I AM angry about many of the words and the terminology surrounding cancer - which is what this thread is all about. It is often offensive and upsetting to those of us with cancer. So, as many posters have said, talking about it as a battle, winning/losing/fighting etc is insensitive at best, especially to those who are terminal. No amount of battling or fighting will change the outcome.

Do you understand now?

starr28 · 04/10/2018 12:19

I hate that phrase. It implies you have a choice and that if you don't 'flight' hard enough you're partly to blame if the treatment doesn't work.
I'm one of the unlucky ones. My cancer has returned and unfortunately is not curable. Does that make me weak? That I didn't battle hard enough?? No way. I want to live. I want to see my DD grow up but apart from taking the treatment offered and looking after my self it's not in my power to 'win'
YADNBU xxxx

TwitterQueen1 · 04/10/2018 12:20

I would also add that of course some people like the 'battle' imagery and find it helpful for themselves. I do not want anyone using that terminology about me though.

MaryPoppinsPenguins · 04/10/2018 12:42

Okay TwitterQueen - would you rather a whole heap of money and time is spent trying to find an ad campaign that is universally inoffensive. Or would you like that money to fund trials?

MaryPoppinsPenguins · 04/10/2018 12:43

Nobody is going to agree on everything.

YeTalkShiteHen · 04/10/2018 12:46

MaryPoppinsPenguins your continued badgering of TwitterQueen is really unpleasant.

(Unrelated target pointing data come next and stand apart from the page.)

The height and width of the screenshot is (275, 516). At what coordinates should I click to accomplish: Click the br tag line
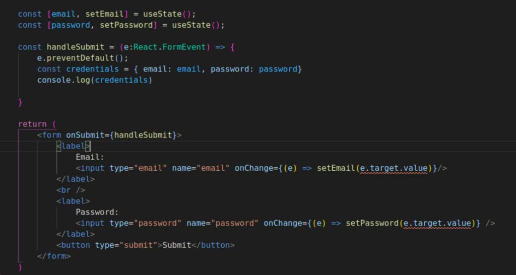point(71,190)
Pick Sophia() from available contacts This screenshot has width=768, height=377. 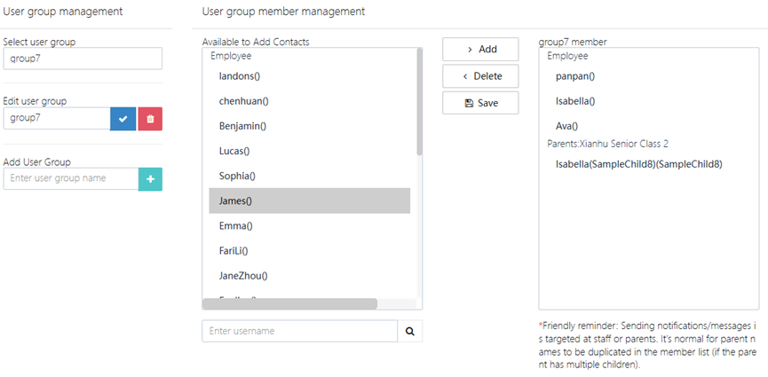(x=237, y=176)

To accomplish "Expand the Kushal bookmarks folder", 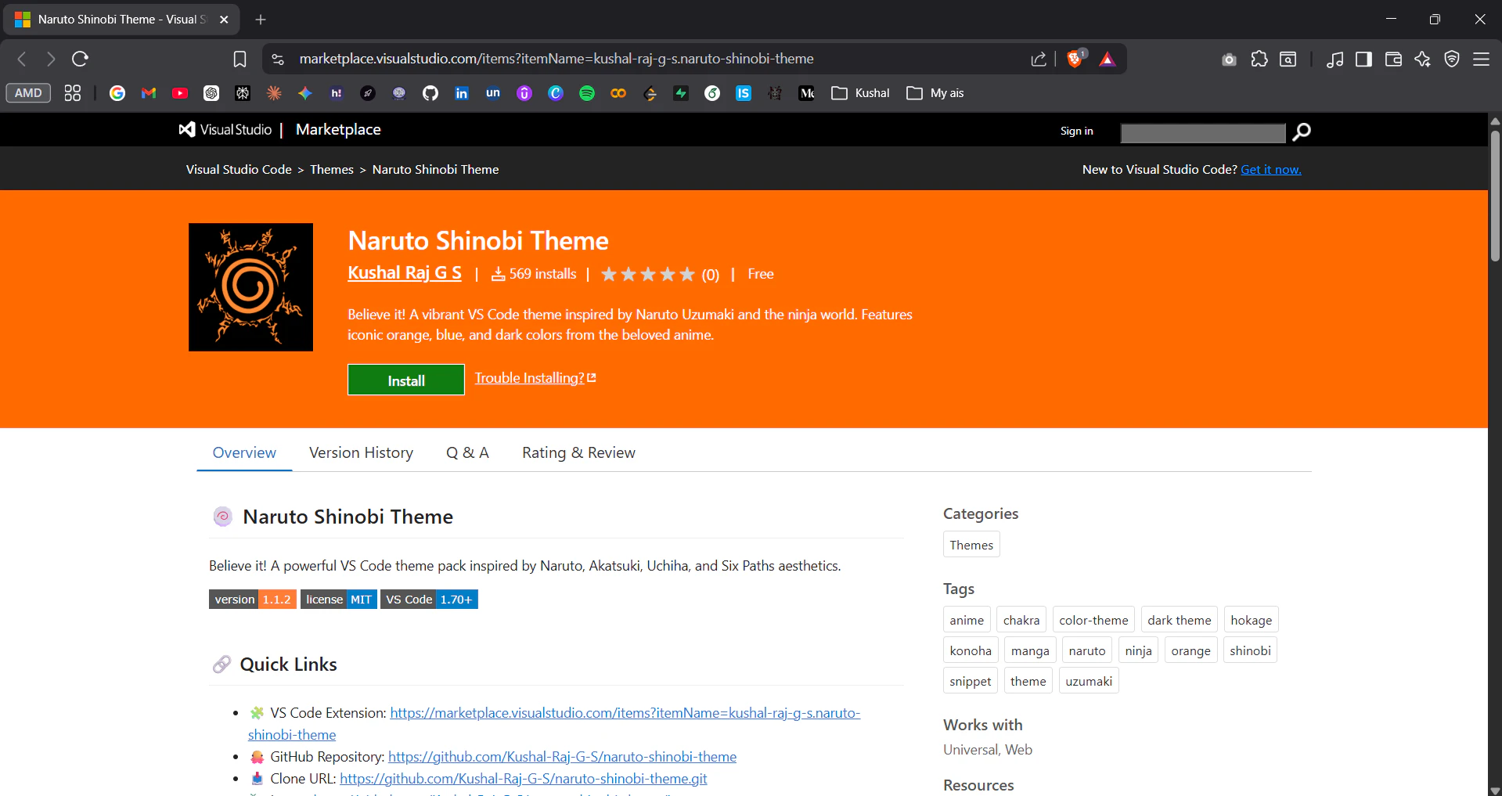I will click(x=859, y=92).
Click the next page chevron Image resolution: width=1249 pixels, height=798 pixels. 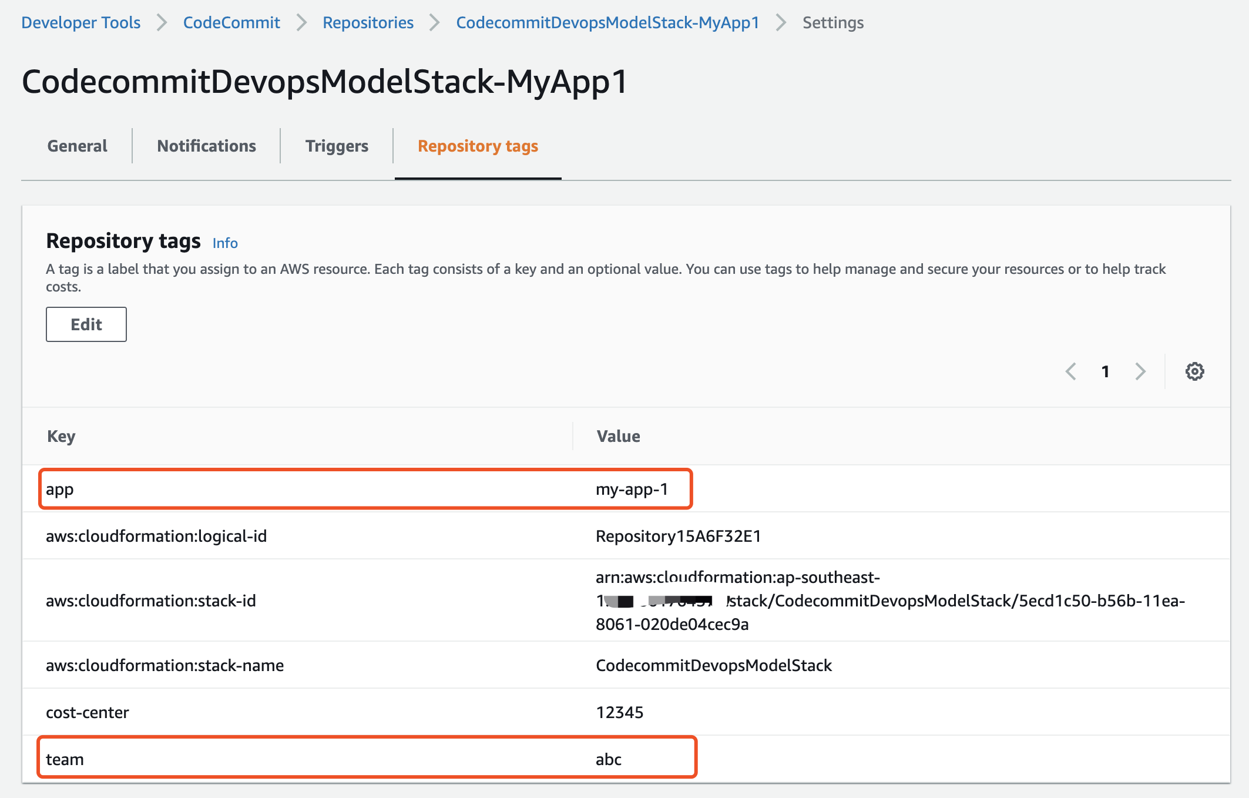pyautogui.click(x=1141, y=371)
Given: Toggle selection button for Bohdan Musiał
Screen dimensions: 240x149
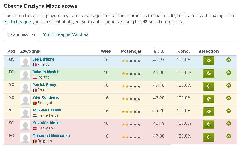Looking at the screenshot, I should point(208,74).
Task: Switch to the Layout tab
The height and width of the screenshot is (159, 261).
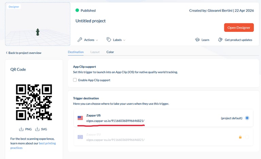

Agree to disagree, but ffs don’t take that tone with someone who is only explaining things from their own perspective. You’re out of order.

MaryPoppinsPenguins · 04/10/2018 12:47

YeTalkShite (indeed)... not at all. I think you’re reading it wrong. I was responding to her actually.

YeTalkShiteHen · 04/10/2018 12:50

I’m not reading anything wrong. Your tone is combative and offensive.

Why you feel the need to respond in such a way, only you know.

You’re out of order.

MaryPoppinsPenguins · 04/10/2018 12:54

I feel the same way about the way you’re writing to me.

I was just responding to an AIBU thread with another point of view, isn’t that what it’s for? I understand the perspective, but in terms of the charity position on this, there is a side to present. And I do think that criticising an organisation that is trying its best to ‘beat’ this awful illness is a little pointless. Surely we all want the same thing?

YeTalkShiteHen · 04/10/2018 12:57

I feel the same way about the way you’re writing to me

Of course you do, because bullies never like to be called out on their behaviour.

Castigating a poster with cancer for sharing their opinion about how language makes them feel, and being combative is a monumentally shitty thing to do.

I’ll bow out now, with an apology to TwitterQueen if I’ve stepped on your toes in any way.